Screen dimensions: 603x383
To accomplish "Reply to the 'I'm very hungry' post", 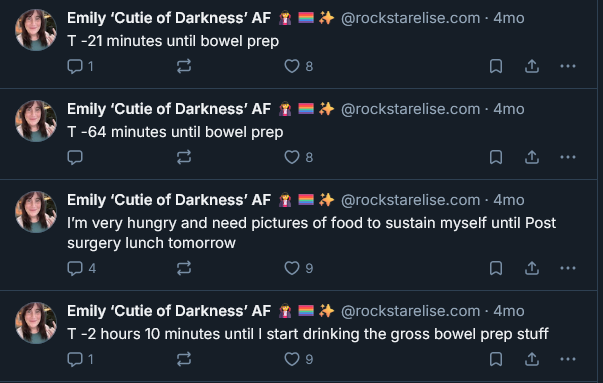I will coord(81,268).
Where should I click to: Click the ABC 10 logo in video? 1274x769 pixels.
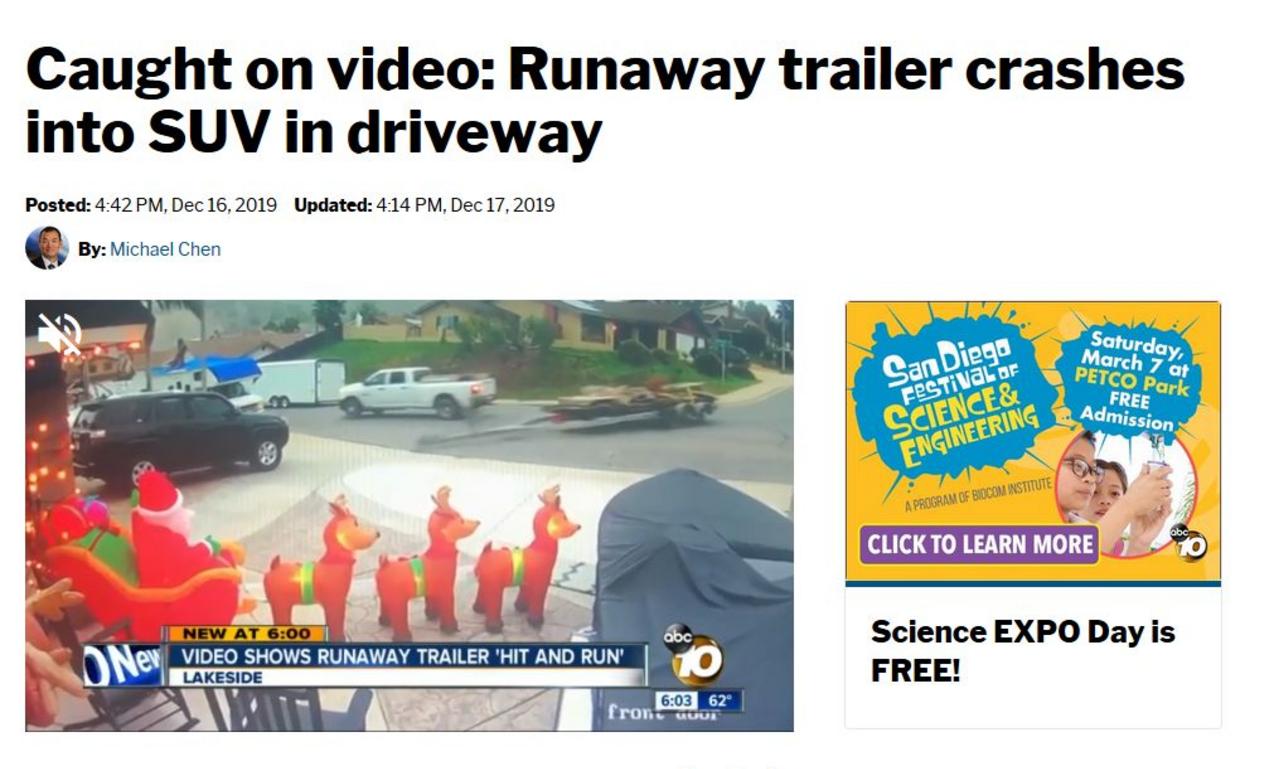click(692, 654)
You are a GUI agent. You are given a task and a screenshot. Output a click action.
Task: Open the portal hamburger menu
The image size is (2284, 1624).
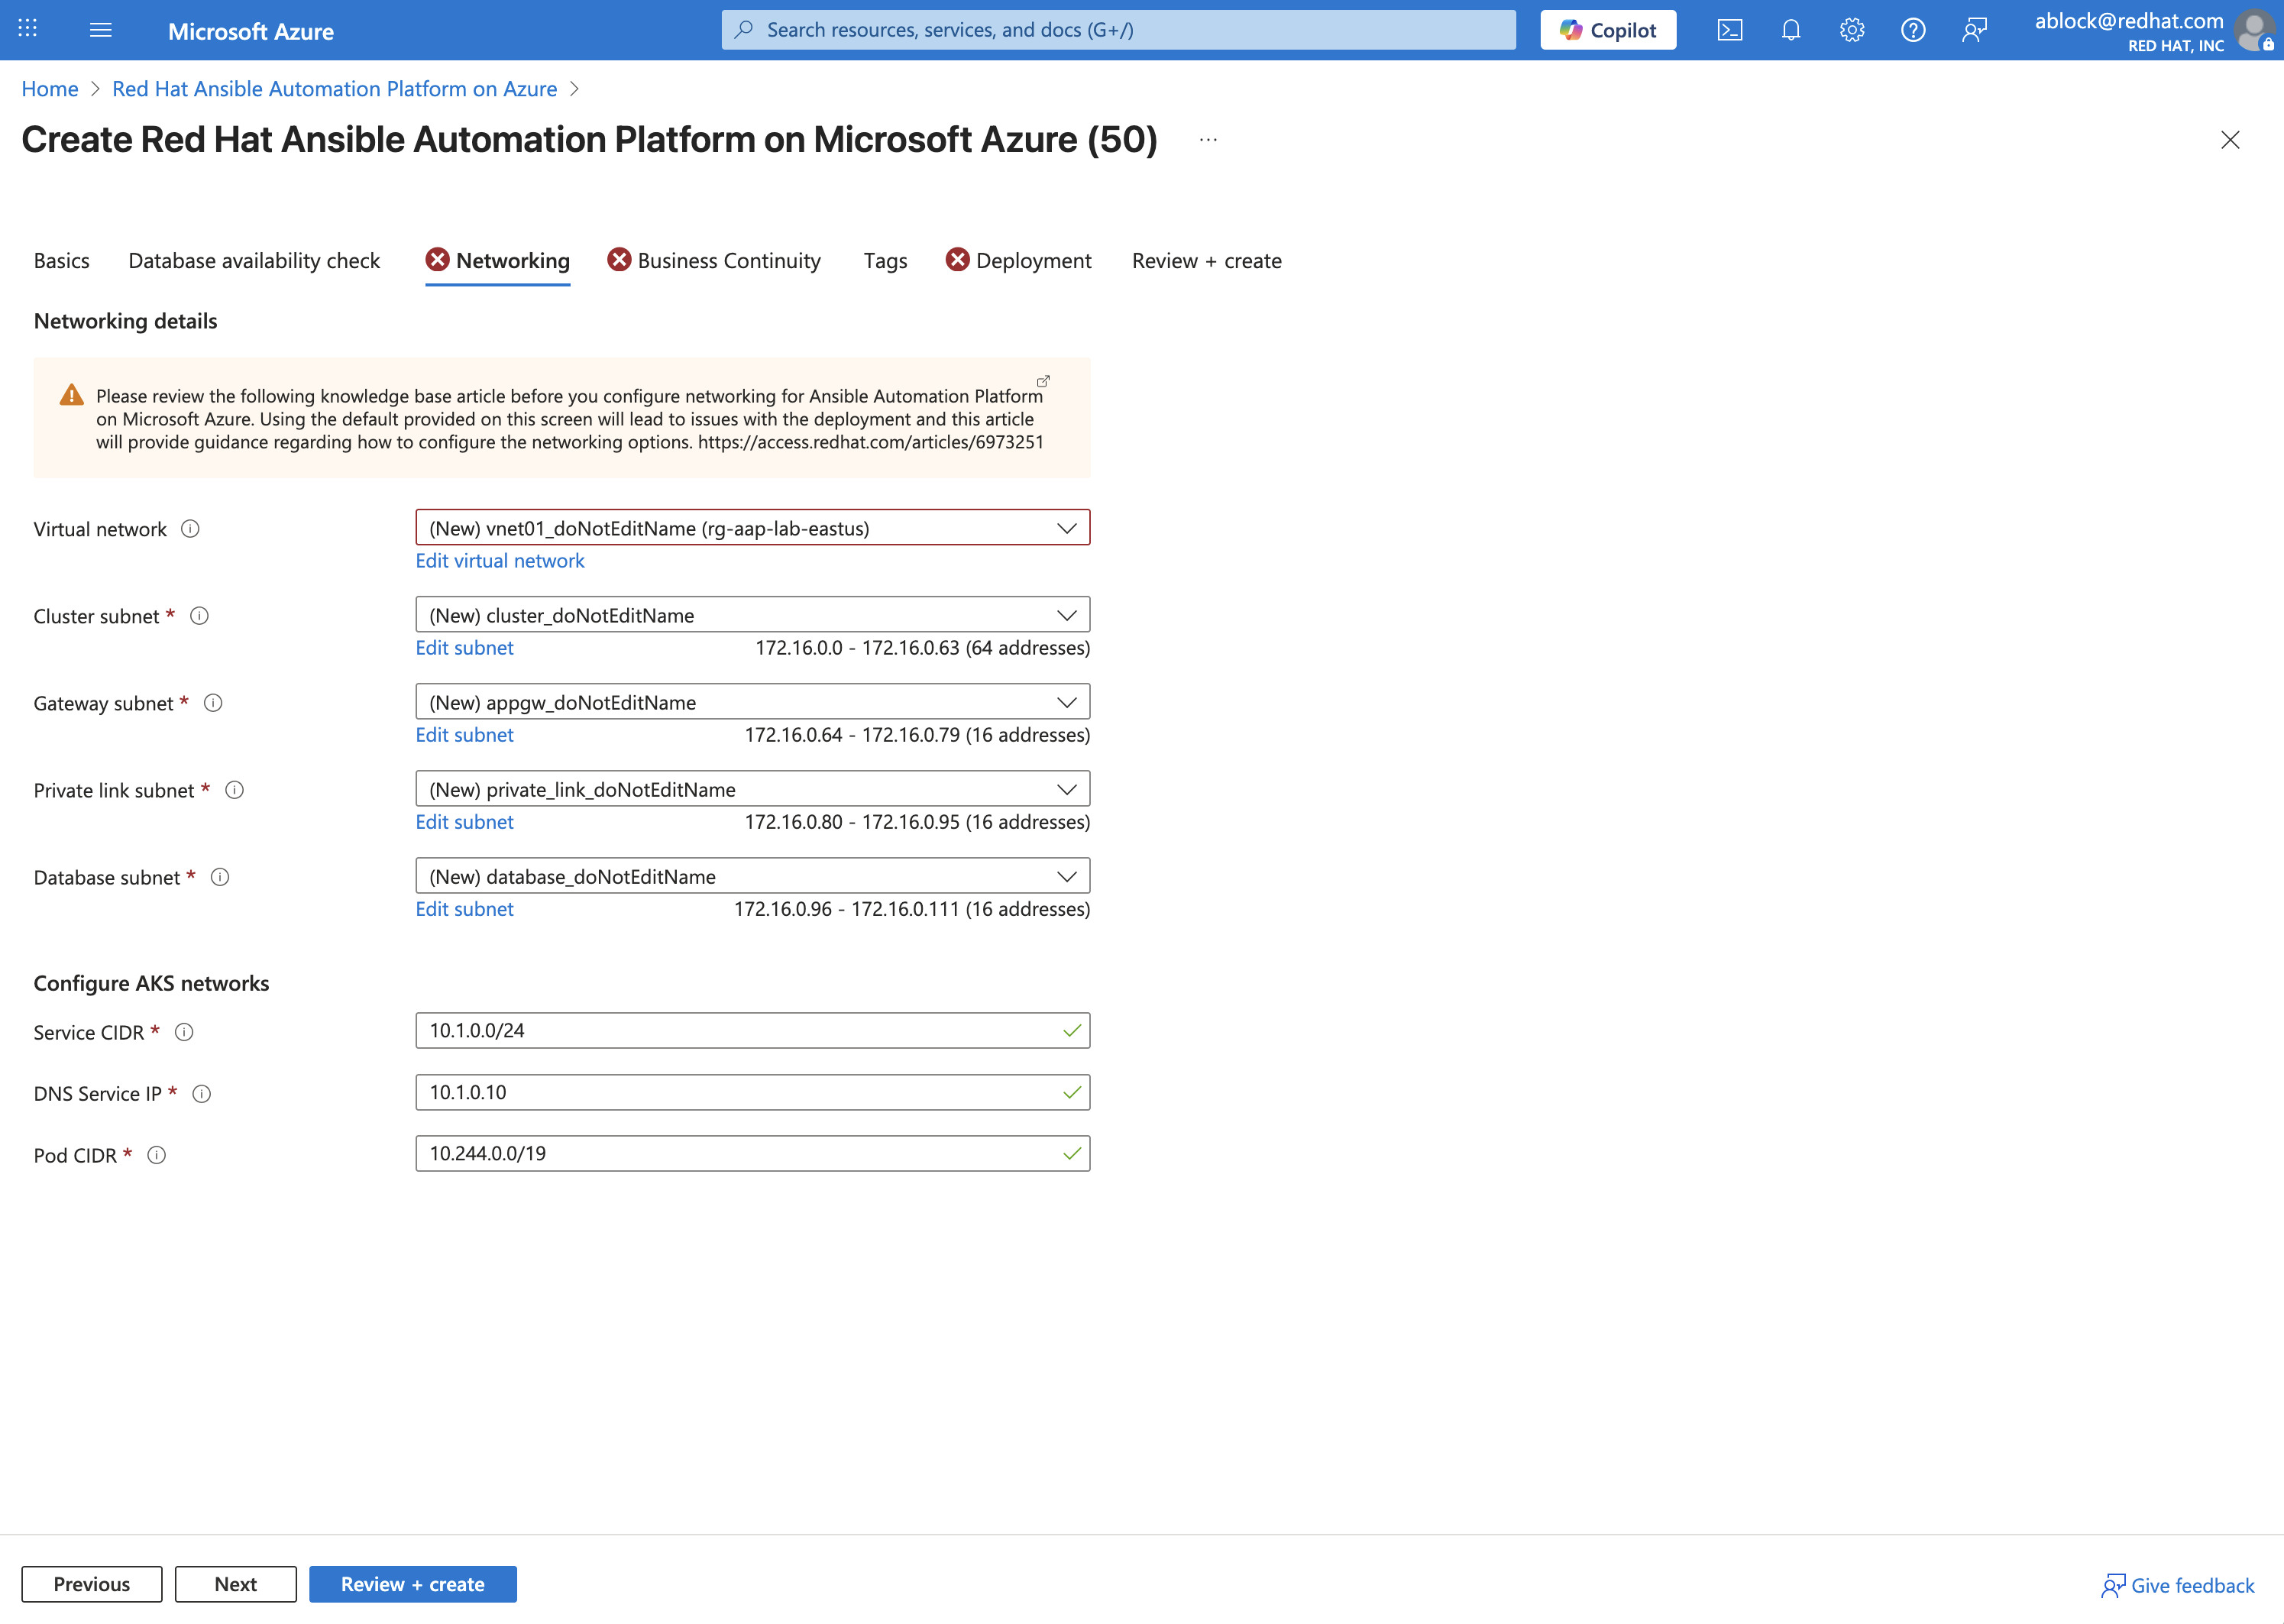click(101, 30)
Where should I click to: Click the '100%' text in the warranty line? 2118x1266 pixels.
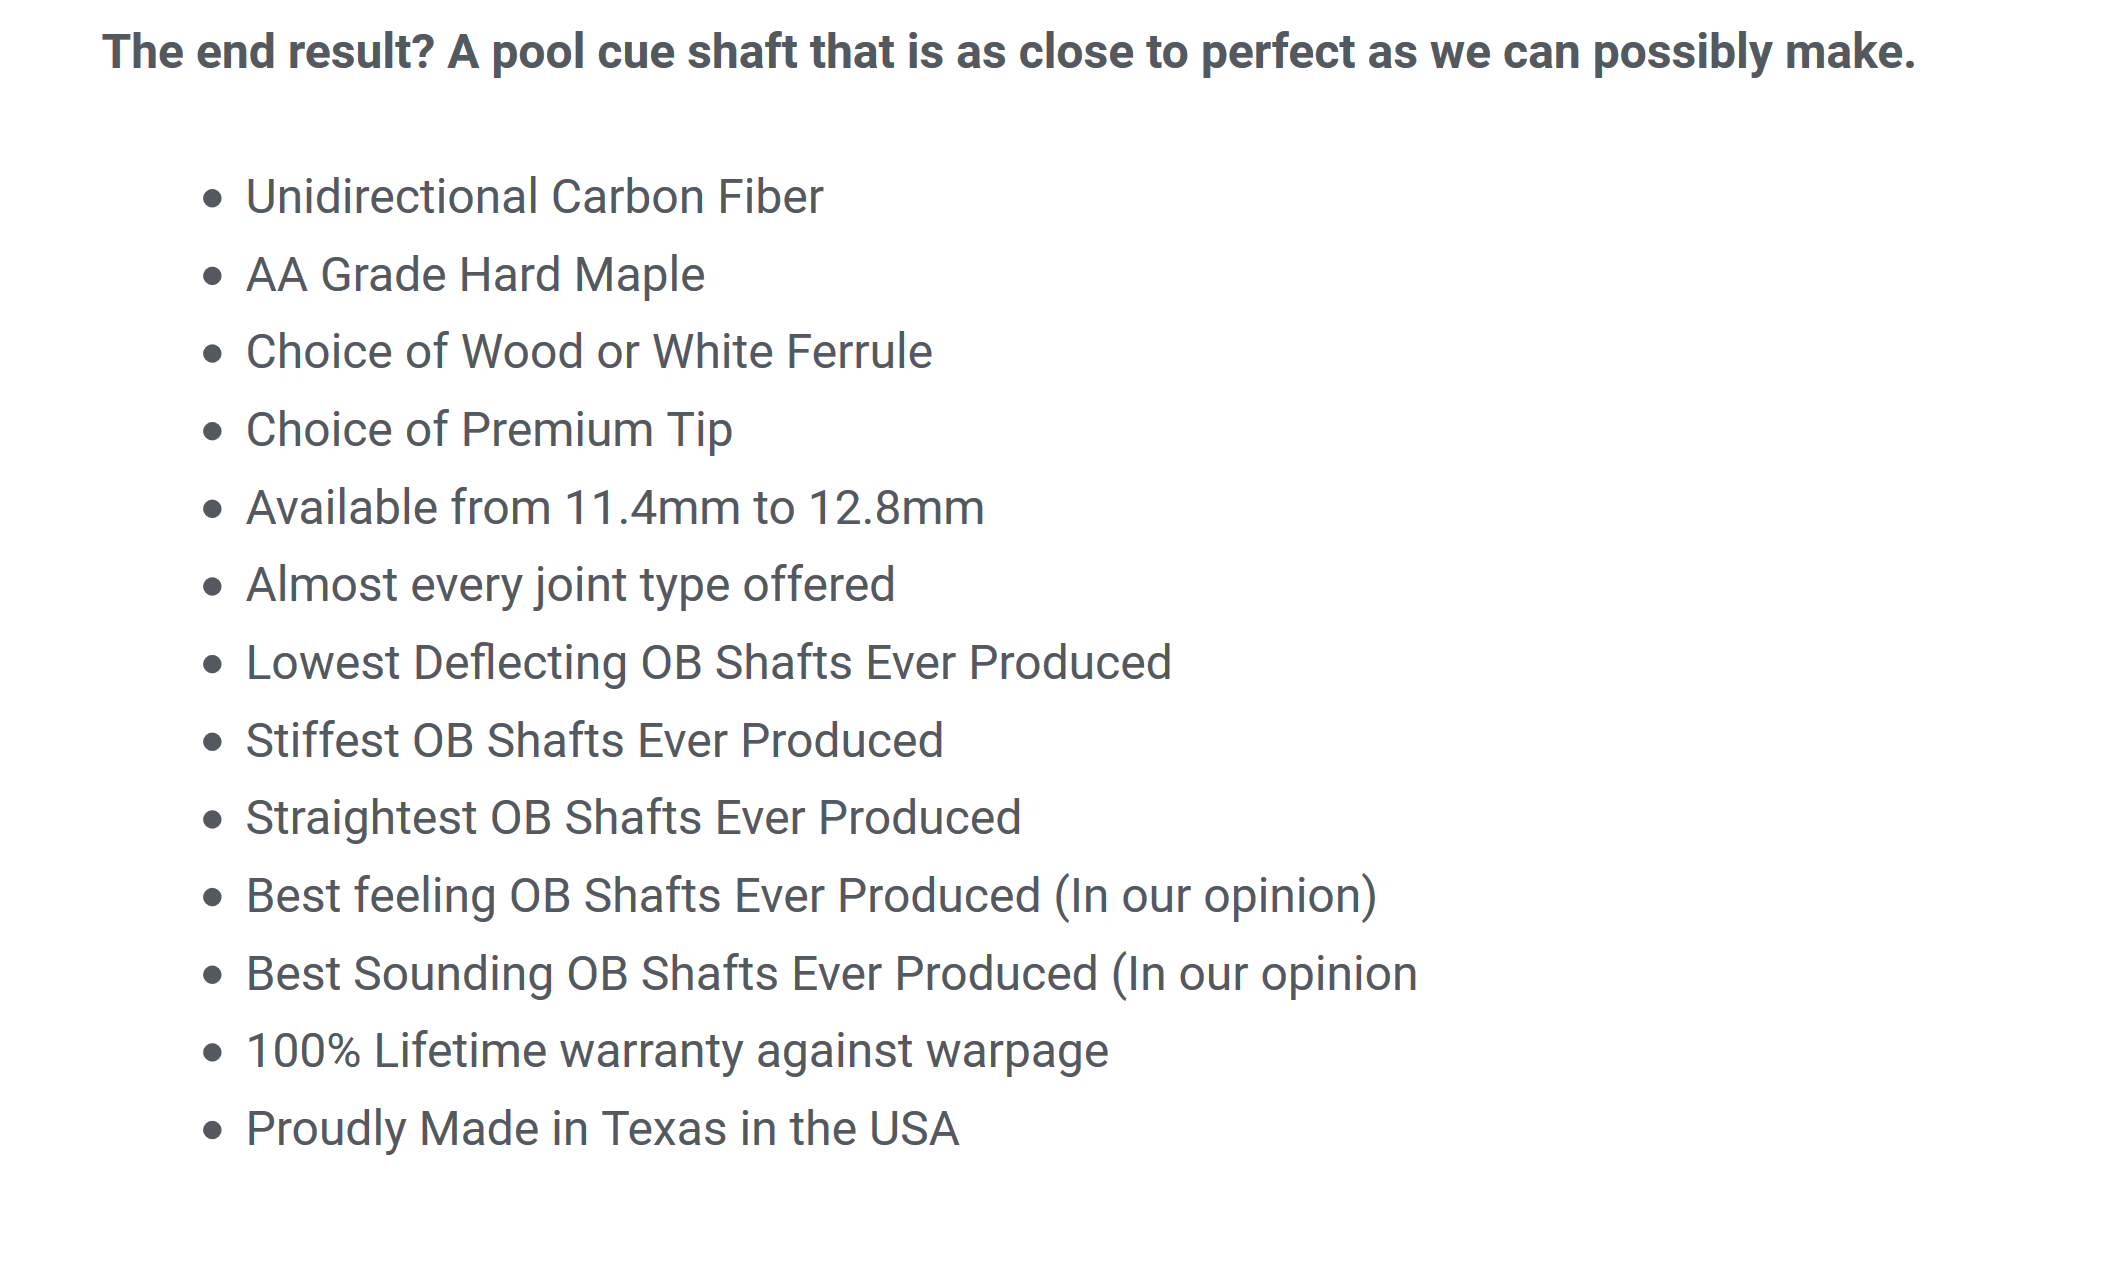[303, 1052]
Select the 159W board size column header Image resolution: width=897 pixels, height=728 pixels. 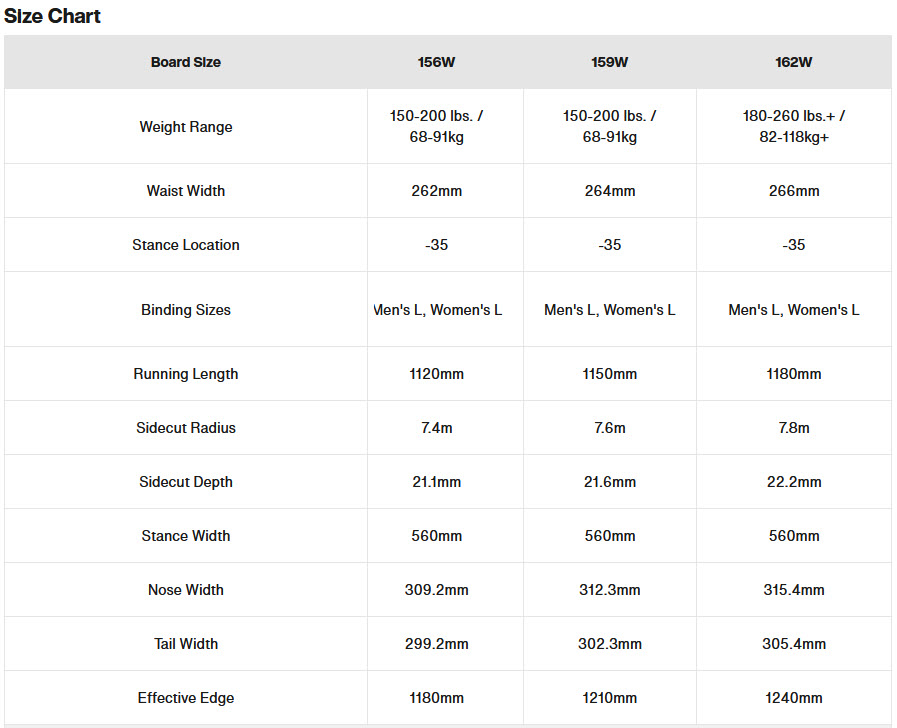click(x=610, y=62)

================

WHAT IS NEEDED. Pull out every line of the material that contains the word "Where".

TASK SOLUTION.
Where should I click to: Click the ABC 10 logo in video? 1274x769 pixels.
Where should I click to: Click the '100%' text in the warranty line? 2118x1266 pixels.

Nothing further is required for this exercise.